Exercise task — From the piece below on meals at the Shaheen Bagh protest, reproduce word for word the passage that begins at "Some women are" and stops after "puri and aloo.".

------ Document ------

Anti-CAA/NRC: How tea unites the protesters

Food can be divisive on Twitter, but at Shaheen Bagh, and other protest sites across India, shared meals strengthen bonds, and communities

The smell of freshly brewed tea is in the air at Delhi’s Shaheen Bagh. An old man pushes a cart of guavas past us. “₹10 a kilo,” he announces. Surprised by the low price, we buy a batch and pay him a little more. He shakes his head and returns the excess cash — this isn’t all about business.

This is about solidarity. Unity is the overriding sentiment here, solidified through shared meals of omelettes, biryani, puri-sabzi and tea.

For nearly two months, the women of Shaheen Bagh have been sitting inside a tent at one end of G. D. Birla Marg, in protest against the Citizenship Amendment Act (CAA) and National Register of Citizens (NRC).

The protesters — men, women and children — occupy most of the highway, their numbers extending up to 10,000 or more on certain days. Feeding this mighty crowd is not an easy task, but this community-led agitation has organised itself for the purpose.

“Every day, we have well-wishers coming up to the stage, and asking us what the situation is like for tonight’s dinner, or tomorrow’s lunch, and then we tell them how many plates we need, and how many have been arranged so far,” says Hena Ahmed, a volunteer. People from the area arrange these meals, either preparing small batches in their households, or mostly, coordinating with restaurants.

Anti-CAA/NRC: How tea unites the protesters

Some women are fasting as a way of protest, and they break their fast in the evening with samosas and chai. Mealtimes are hectic for the volunteers, they move in and out of the tent, making sure everyone has had something to eat. Outside, men line up to receive plates of puri and aloo.

“One person can’t feed everyone here, so we have mixed items — some get biryani, some pulao. Our Sikh brothers have also set up a langar here,” says Humera Sayad, another volunteer. The langar was set up by a farmer’s union from Punjab.

“All of us take up different responsibilities, but it’s not like one person will permanently be doing one job. If I get tired, somebody else will take over,” says Humera.

There is an unofficial ‘kitchen department’ to arrange for the food, “but if there are packets of biscuits or such smaller items, whoever is around will distribute them.”

------ Data supplied ------

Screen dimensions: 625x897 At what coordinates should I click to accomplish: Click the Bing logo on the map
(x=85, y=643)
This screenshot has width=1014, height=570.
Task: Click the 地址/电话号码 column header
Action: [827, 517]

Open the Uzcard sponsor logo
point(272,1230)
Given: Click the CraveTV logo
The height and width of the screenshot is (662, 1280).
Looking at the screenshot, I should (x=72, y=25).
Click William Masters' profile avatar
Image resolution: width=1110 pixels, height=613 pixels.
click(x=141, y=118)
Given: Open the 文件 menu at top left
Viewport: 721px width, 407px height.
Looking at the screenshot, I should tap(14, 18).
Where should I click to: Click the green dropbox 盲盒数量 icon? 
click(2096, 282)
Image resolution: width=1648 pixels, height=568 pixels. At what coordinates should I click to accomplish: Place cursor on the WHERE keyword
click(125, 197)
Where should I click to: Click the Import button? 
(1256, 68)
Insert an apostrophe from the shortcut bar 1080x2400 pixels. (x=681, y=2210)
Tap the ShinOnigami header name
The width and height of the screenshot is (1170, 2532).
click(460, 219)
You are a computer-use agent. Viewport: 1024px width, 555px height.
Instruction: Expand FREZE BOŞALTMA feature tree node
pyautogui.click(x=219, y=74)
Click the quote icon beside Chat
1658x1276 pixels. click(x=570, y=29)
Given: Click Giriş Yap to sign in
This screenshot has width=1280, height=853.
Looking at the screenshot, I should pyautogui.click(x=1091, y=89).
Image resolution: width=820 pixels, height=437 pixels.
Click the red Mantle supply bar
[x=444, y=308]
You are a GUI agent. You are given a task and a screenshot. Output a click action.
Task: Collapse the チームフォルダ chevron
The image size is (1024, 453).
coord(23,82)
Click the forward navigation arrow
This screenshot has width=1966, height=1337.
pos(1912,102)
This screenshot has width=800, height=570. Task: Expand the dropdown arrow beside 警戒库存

------

Result of the task —
Some women are fasting as a way of protest, and they break their fast in the evening with samosas and chai. Mealtimes are hectic for the volunteers, they move in and out of the tent, making sure everyone has had something to eat. Outside, men line up to receive plates of puri and aloo.